Taxes going up again?
As the weeks pass in the current legislative session, counties and cities alike are concerned that the General Assembly will raise their costs or expand services without providing support.
If the reforms win approval, local officials fear the cost could be tax increases to fill budget holes unless cities and towns get a bigger share of the sales tax.
The Thomasville City Council could join other councils across the state opposing Senate Bill 394, which would eliminate the local distribution from beer and wine excise taxes, as well as reducing the local sales tax on food from 2 percent to 1 percent as part of a restructuring of state taxes.
The utility franchise tax and beer and wine tax contribute about $1.5 million to the city’s general fund. Roughly 300 cities and towns in the state charge some form of franchise tax.
“This would cut our revenues and create a deficit for us,” Thomasville City Manager Kelly Craver said last week.
Davidson County officials, like other county officials across the state, are concerned that the General Assembly will lift an advance fee filing exemption counties had enjoyed on court filings. The exemption expires June 30.
House Bill 343 would hit DSS agencies hard in every county if the departments have to pay fees in advance. Each case filing costs $150, which counties eventually pay. Most counties file hundreds of actions every year. The bill also adds a $20 motion fee counties did not pay before.
The Davidson County Board of Commissioners stopped short last week of approving a resolution against HB 343 and a companion Senate bill. The N.C. Association of County Commissioners is working to modify the bills to reduce the impact to local agencies.

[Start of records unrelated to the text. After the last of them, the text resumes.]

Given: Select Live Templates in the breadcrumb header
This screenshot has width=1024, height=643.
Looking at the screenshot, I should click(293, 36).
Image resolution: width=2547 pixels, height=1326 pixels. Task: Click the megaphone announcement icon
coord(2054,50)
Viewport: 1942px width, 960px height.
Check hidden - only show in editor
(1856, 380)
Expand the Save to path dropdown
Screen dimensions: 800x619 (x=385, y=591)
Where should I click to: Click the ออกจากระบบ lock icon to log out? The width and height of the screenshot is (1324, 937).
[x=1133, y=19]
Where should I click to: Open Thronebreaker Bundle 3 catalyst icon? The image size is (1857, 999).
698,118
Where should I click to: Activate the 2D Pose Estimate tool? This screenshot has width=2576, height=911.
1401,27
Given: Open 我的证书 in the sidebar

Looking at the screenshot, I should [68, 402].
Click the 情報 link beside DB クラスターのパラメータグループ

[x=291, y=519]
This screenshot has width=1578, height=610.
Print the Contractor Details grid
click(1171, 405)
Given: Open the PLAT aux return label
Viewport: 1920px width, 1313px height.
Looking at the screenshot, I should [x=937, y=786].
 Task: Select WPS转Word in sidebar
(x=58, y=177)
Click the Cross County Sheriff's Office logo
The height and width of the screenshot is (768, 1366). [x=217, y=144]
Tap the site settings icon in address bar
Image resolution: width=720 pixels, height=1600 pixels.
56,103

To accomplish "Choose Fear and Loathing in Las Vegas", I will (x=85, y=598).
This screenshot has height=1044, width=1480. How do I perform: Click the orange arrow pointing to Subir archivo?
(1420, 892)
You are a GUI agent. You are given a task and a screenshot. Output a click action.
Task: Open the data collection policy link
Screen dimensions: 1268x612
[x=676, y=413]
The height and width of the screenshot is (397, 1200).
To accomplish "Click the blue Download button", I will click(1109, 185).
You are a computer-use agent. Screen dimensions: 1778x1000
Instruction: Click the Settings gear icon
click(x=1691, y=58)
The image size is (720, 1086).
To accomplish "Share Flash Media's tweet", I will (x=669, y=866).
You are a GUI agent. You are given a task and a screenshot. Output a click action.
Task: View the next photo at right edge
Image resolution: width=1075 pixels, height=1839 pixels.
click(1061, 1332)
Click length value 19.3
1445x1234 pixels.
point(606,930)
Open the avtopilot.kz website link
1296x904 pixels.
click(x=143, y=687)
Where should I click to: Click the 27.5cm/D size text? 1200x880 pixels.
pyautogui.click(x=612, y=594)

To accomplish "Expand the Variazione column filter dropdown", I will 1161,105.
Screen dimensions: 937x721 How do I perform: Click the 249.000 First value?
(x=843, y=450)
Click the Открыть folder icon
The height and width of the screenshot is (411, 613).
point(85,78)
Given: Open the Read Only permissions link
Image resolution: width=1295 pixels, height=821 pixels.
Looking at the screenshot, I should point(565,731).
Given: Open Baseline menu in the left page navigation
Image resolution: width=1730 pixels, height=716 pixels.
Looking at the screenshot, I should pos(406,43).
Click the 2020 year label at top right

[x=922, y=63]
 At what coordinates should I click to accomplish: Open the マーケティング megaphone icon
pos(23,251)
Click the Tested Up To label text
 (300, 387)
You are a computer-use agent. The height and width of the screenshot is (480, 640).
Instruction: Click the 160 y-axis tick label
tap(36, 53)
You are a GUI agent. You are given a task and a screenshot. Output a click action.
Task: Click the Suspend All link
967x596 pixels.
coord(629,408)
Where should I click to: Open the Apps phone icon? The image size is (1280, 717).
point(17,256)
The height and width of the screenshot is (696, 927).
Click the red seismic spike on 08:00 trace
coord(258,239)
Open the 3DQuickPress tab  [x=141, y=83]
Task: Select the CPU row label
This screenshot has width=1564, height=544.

“They are modifying it to be advantageous for us,” Mike Newby, assistant county manager, told commissioners.
The Davidson resolution calls the proposed fees “an unfunded mandate.” The bill also would allow the N.C. Administrative Office of the Courts to withhold distribution of facility fees to cities and counties if counties don’t pay their case filing fees in advance. People who pay court settlements pay the facility fees which are returned to cities and counties for the maintenance of courthouses.
SB-394: Expands the state sales tax to include services, but would eliminate state and local franchise taxes on electricity and natural gas, reduce the local sales tax on food from 2 percent to 1 percent, eliminate all state and local business privilege license taxes and eliminate the local distribution from beer and wine excise taxes.
Cities and towns could lose $320 million a year, according to the N.C. Local Government Budget Association.